At any one time the basal layer of the epidermis contains keratinocytes with different fates. These include multipotent stem cells. On division these may self-renew or produce a daughter cell which is committed to differentiate after undergoing further transit amplifying cell divisions. The activity of stem cells and transit amplifying cells in the basal layer provides a continuous supply of differentiating cells which enter the prickle cell layer. The great majority of these cells are postmitotic, although some cell division may occur in the more basal regions of the prickle cell layer. Stem cells are thought to reside mainly in the troughs of rete pegs, and in the outer root sheath bulge of the hair follicle, but they cannot easily be distinguished morphologically. The distribution of stem cells and the size of their proliferative units (see below) may be quite variable in human skin (Ghazizadeh & Taichman 2005).

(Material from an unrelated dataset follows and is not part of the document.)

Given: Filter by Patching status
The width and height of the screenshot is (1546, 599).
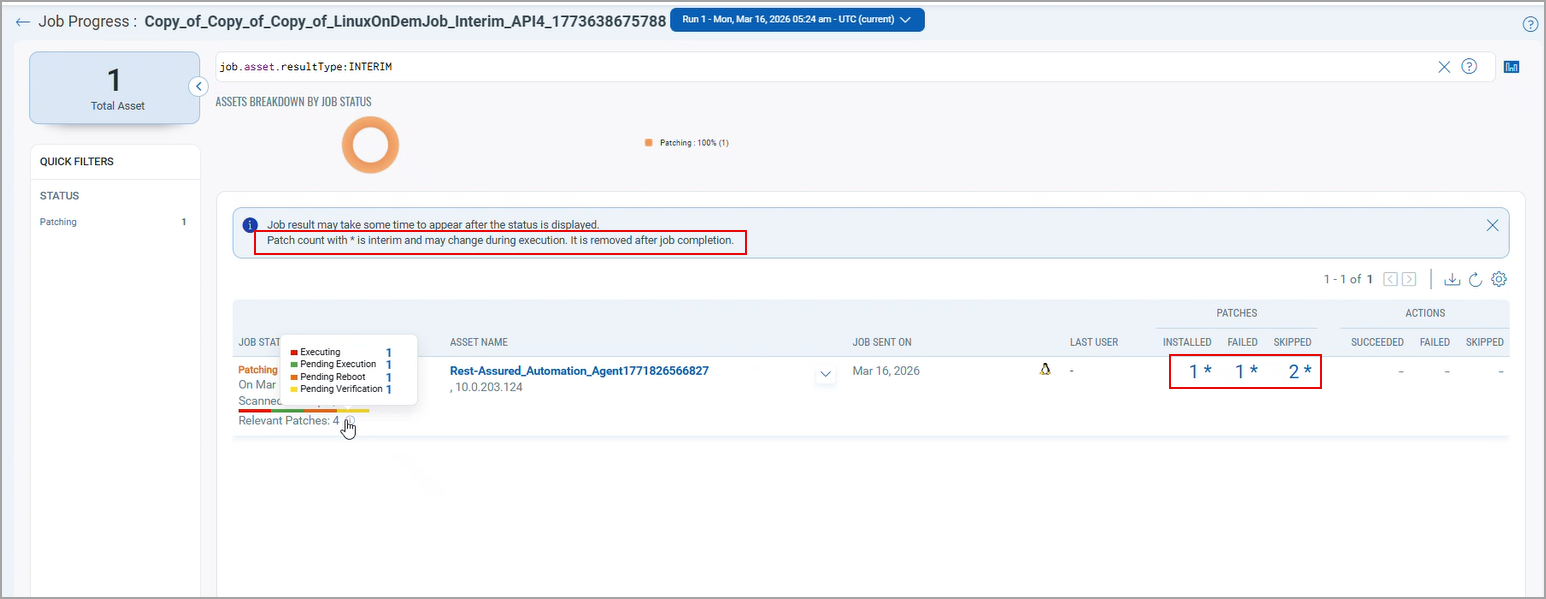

The organization of the basal layer and overlying progeny cells is thought to form a series of columns. Several layers of prickle and granular cells overlie a cluster of six to eight basal cells, forming a columnar proliferative unit. Each group of basal cells consists of a central stem cell with an encircling ring of transit amplifying proliferative cells and postmitotic maturing cells. From the periphery of this unit, postmitotic cells transfer into the prickle cell layer. The normal total epidermal turnover time is between 52 and 75 days. In some pathologies of skin, turnover rates and transit times can be exceedingly rapid, e.g. in psoriasis, total epidermal turnover time may be as little as 8 days. The control of keratinocyte proliferation and differentiation is beyond the scope of this publication but is reviewed in Niemann & Watt (2002) and Byrne et al (2003).

Prickle cell layer

The prickle cell layer (Fig. 7.3, Fig. 7.6) consists of several layers of closely packed keratinocytes that interdigitate with each other by means of numerous cell surface projections. The cells are anchored to each other by desmosomes that provide tensile strength and cohesion to the layer. These suprabasal cells are committed to terminal differentiation and gradually move upwards towards the cornified layer as more cells are produced in the basal layer. When skin is processed for routine light microscopy, the cells tend to shrink away from each other except where they are joined by desmosomes, which gives them their characteristic spiny appearance. Prickle cell cytoplasm contains prominent bundles of keratin filaments, (mostly K1 and K10 keratin proteins) arranged concentrically around a euchromatic nucleus, and attached to the dense plaques of desmosomes. The cytoplasm also contains melanosomes, either singly or aggregated within membrane-bound organelles (compound melanosomes). Langerhans cells (see Fig. 7.11) and the occasional associated lymphocyte are the only non-keratinocytes present in the prickle cell layer.

Cornified layer

The cornified layer (Fig. 7.3, Fig. 7.6) is the final product of epidermal differentiation, or cornification. It consists of closely packed layers of flattened polyhedral squames (Fig. 7.7), ranging in surface area from 800 to 1100 μm2. These cells overlap at their lateral margins and interlock with cells of apposed layers by ridges, grooves and microvilli. In thin skin this layer may be only a few cells deep, but in thick skin it may be more than 50 cells deep. The plasma membrane of the squame appears thicker than that of other keratinocytes, partly due to the cross-linking of a soluble precursor, involucrin, at the cytoplasmic face of the plasma membrane, in the complex insoluble cornified envelope. The outer surface is also covered by a monolayer of bound lipid. The intercellular region contains extensive lamellar sheets of glycolipid derived from the lamellar granules of the granular layer. The cells lack a nucleus and membranous organelles, and consist solely of a dense array of keratin filaments embedded in a cytoplasmic matrix which is partly composed of filaggrin derived from keratohyalin granules.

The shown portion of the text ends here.